Zühd, insanın fıtratına yerleştirilen dünya sevgisi ve ona olan temayüle karşı verdiği kavganın adıdır. Kalbini, vicdanını ve aklını yanına alarak, nefsani arzularına karşı gerçekleştirdiği mücadeledir. Aslında dinini yaşama iradesini gösterebilen her mümin, az veya çok böyle bir kavgayı gönlünde yapmaktadır. Bu yanıyla her gayretli müminin zühd ile bir bağı vardır denilebilir. Çünkü dünyanın gayrı meşru olan kısmı da vardır ki, müminlerin onun bu yanından istifadeleri kesinlikle yasak ve haramdır. Dünyanın bu kısmına karşı rağbet etmemek şarttır, farzdır. İşte bu haram daireden kendini uzak tutabilen müminler, kendi seviyelerinde zahid sayılırlar. Buna “zühdün farz kısmı” da diyebiliriz.
Müminler arasında öyleleri vardır ki onlar, haramlardan uzak kalabilme kavgasını vermenin yanında şüpheli ve hatta mubah olan şeylere bile temkinle yaklaşır, yani vicdanlarında, kavganın daha büyüğünü gerçekleştirirler. Bu müminler tabii ki öncekilerden daha zahid insanlardır. Bütün bu söylenenler zühdün, her müminin şuur ve idrakine göre farklı seviyelerde temsil edildiğini gösterir.
Kalbi hayatın, dünyevi zaaflara olan hakimiyeti nispetinde zühd, kalbe yerleşir. Allah Teala daha çok bilindikçe, mümin, Allah’a daha yakın olduğunu hisseder. Böyle bir mazhariyete eren kalb, dünyanın faniliğini daha net görür, farkeder. Mümin, yüzünü fani olandan baki olana çevirmek ister. Bu, insanı daha da Cenab-ı Hakk’a yönlendirir. Bu, bir salih dairedir. Kelimelerin orjinalleriyle ifade edeceksek, marifetullah, kurbiyeti netice verir. Kurbiyetin artması, kalbi, baki olan Yüce Zat’a tevcih eder. Bu teveccüh, aynı zamanda kalbin dünyadan yüz çevirmesi manasına gelir. Böyle bir kalbi taşıyan müminin malının mülkünün ne kadar olduğu hiç önemli değildir. İnsan, bazen az da boğulur; bazen çok, onun topuklarına bile değemez.

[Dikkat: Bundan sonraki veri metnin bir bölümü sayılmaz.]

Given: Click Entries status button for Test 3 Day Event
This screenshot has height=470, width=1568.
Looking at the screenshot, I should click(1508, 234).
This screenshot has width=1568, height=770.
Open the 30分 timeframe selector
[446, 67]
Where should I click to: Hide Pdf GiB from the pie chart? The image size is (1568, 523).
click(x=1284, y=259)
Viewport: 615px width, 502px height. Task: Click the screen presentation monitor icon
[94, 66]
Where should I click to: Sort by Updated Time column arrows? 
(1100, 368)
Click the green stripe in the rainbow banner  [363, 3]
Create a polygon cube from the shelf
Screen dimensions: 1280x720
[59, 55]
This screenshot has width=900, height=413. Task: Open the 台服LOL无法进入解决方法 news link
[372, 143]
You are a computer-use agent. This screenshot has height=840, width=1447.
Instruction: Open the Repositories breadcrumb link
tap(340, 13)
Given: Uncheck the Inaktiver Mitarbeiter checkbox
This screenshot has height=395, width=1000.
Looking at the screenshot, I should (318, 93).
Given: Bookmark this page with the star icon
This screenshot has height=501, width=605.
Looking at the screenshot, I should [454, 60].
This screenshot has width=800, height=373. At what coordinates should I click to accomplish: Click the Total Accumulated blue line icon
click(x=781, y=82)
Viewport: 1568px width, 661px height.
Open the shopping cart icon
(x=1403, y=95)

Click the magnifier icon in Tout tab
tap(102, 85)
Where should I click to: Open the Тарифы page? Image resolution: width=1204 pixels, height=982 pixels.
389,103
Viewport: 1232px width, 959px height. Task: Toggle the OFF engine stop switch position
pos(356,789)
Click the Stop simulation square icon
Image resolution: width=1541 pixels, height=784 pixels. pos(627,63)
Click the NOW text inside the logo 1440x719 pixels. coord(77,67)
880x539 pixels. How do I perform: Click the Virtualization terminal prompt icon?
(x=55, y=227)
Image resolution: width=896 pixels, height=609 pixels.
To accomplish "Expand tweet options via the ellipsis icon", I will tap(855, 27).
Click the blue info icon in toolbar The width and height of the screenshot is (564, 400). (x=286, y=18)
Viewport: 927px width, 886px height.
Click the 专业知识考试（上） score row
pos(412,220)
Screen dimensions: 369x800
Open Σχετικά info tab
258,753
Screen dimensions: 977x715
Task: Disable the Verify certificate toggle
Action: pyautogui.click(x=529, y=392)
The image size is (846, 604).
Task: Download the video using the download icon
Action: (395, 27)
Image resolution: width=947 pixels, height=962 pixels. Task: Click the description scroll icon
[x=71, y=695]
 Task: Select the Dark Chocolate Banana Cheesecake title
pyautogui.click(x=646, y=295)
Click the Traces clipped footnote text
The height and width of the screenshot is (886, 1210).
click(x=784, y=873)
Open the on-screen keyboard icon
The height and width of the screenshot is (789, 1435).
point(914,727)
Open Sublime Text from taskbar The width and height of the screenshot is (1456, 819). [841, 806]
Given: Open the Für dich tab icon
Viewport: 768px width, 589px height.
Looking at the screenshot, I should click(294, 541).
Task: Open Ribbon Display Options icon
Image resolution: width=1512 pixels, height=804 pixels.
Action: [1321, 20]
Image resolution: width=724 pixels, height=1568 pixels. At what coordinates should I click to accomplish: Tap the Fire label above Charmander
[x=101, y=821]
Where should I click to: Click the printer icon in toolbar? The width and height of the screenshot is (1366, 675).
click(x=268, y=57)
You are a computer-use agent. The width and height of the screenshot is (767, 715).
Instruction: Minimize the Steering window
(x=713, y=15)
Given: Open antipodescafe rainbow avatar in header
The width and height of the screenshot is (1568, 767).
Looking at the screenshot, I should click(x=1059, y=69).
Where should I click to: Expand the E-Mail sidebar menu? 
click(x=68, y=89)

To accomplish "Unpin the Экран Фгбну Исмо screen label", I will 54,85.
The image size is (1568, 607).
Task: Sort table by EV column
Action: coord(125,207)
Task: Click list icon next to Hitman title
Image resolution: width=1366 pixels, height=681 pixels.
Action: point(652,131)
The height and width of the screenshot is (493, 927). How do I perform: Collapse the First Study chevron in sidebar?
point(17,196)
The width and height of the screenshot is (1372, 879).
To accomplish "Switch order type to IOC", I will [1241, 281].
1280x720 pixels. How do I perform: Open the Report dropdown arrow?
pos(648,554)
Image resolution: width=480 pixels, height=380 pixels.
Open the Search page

Önemli olan husus, kalbin dünyaya ve içindekilere takılmadan Sonsuz Zat’a yönelmesidir. Bu yönelişi yapabilen mümin, gerçek ve kesintisiz saadeti yakalamış demektir. Zira Cenab-ı Hakk’ı bulan her şeyi bulmuş, O’nu kaybeden ise her şeyini yitirmiştir.